Короткое задание:
Приведите все строки записей ниже, в которых встречается слово «what».

Исходные данные:
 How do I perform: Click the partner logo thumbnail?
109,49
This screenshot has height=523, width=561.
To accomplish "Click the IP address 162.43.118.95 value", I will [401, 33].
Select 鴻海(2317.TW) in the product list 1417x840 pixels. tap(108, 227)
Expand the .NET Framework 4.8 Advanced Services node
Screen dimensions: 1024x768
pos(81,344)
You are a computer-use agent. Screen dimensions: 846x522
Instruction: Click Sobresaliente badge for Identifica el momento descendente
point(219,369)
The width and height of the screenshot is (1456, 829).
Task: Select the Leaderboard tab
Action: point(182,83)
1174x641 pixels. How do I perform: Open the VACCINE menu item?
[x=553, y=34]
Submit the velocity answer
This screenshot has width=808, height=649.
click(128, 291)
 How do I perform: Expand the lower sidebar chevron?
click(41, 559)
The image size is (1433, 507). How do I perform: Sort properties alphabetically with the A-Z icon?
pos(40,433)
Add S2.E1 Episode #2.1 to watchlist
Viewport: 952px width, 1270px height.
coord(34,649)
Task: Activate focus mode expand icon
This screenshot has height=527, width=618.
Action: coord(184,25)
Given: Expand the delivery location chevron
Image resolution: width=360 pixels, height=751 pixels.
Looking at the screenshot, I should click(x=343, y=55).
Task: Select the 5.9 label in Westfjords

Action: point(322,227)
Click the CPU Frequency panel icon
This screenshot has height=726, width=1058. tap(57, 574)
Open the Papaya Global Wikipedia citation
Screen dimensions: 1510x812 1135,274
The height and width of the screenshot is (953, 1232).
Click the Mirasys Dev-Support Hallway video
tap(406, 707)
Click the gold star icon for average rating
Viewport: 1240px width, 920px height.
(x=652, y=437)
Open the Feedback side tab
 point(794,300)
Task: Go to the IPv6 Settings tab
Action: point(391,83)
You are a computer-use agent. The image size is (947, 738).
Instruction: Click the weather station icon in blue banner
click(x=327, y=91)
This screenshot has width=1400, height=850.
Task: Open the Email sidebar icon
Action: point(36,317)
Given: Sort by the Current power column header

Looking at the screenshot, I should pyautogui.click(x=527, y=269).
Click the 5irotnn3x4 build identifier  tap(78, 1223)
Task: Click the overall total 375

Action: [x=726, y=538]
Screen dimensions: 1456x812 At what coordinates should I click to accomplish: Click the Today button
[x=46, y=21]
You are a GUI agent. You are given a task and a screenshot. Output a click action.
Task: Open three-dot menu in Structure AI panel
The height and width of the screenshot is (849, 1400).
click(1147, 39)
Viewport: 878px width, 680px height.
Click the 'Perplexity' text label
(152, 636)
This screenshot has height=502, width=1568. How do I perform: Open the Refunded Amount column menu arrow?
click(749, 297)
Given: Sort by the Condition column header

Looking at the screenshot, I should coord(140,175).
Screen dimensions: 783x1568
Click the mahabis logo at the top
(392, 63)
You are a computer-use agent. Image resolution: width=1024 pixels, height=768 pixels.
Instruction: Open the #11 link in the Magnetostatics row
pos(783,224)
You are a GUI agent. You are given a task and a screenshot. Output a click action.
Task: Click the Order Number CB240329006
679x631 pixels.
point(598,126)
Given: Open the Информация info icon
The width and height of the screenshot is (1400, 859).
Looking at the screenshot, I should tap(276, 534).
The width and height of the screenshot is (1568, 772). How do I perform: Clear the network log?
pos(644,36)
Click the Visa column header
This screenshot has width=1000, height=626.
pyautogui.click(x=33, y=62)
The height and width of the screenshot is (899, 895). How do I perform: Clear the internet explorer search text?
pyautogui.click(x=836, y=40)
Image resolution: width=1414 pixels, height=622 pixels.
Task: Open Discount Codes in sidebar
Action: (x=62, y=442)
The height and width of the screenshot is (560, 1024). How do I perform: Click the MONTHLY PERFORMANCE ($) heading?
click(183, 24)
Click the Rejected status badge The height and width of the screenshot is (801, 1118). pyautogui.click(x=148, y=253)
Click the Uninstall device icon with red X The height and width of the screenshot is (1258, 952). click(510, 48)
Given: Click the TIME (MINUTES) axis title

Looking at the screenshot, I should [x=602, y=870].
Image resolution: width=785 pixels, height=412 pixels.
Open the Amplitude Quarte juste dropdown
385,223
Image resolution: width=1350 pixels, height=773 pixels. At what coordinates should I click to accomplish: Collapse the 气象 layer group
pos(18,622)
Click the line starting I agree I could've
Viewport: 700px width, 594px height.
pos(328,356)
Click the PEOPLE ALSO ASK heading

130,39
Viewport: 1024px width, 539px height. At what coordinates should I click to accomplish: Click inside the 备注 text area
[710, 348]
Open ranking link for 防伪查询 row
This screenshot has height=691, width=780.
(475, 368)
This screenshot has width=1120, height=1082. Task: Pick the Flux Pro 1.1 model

Результат задания:
Screen dimensions: 1456x812 At what coordinates should I click to accomplish: Click the Today button
Image resolution: width=1350 pixels, height=773 pixels. At what coordinates should I click to accomplish: Collapse the 气象 layer group
Viewport: 1024px width, 539px height. At what coordinates should I click to accomplish: Click inside the 备注 text area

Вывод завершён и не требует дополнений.